The policy makers at the European Central Bank are unlikely to rush on a decision on next year’s bond-purchase plan, which indicates the possibility of finalizing a decision until December.
Bloomberg reported that it is unlikely that the policy makers would settle the full details of the QE plan at the October 26 policy meeting and hence a final decision may be made only in December.
The final plan is expected to be delayed until December, when the current program is set to expire.
The pan-European Stoxx Europe 600 index advanced 0.67 percent. The Euro Stoxx 50 index of eurozone blue chip stocks increased 0.65 percent, while the Stoxx Europe 50 index, which includes some major U.K. companies, added 0.65 percent.
The DAX of Germany climbed 0.72 percent and the CAC 40 of France rose 0.74 percent.

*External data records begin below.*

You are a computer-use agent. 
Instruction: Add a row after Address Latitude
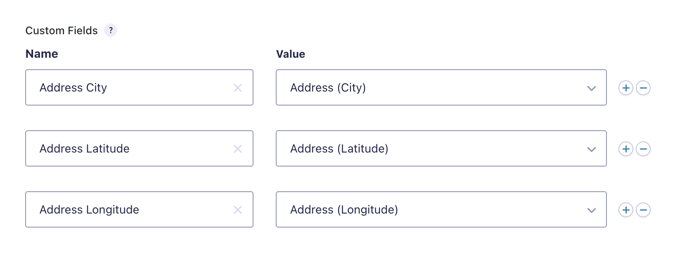tap(626, 149)
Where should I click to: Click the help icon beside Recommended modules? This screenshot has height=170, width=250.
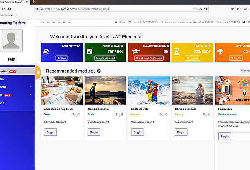click(x=99, y=71)
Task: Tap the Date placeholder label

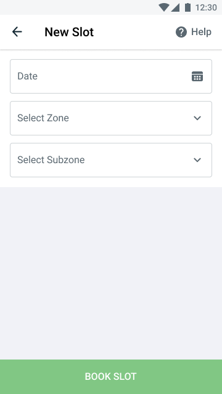Action: (x=27, y=76)
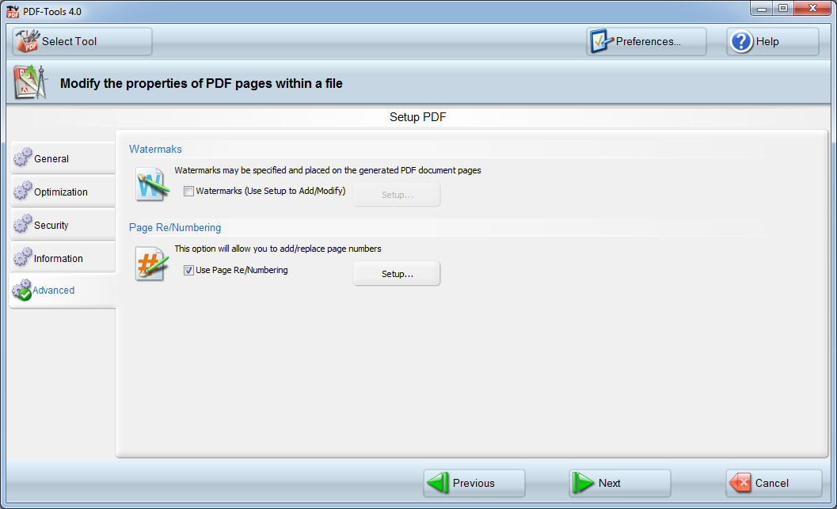Click the blue Help question mark icon
This screenshot has width=837, height=509.
[x=742, y=41]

The FTSE 100 of the U.K. gained 0.11 percent and the SMI of Switzerland finished higher by 0.18 percent.
In Frankfurt, Volkswagen rose 1.04 percent on a Bloomberg report that it plans to expand its U.S. share of the lucrative SUV segment.
Lufthansa gained 3.20 percent after Bernstein upgraded its rating on the stock to “Market Perform” from “Underperform.”
In Paris, Vivendi jumped 5.21 percent after the media group topped Q2 profit forecasts and confirmed its 2017 outlook.
Airbus advanced 0.98 percent after Bank of America Merrill Lynch upgraded its rating on the stock.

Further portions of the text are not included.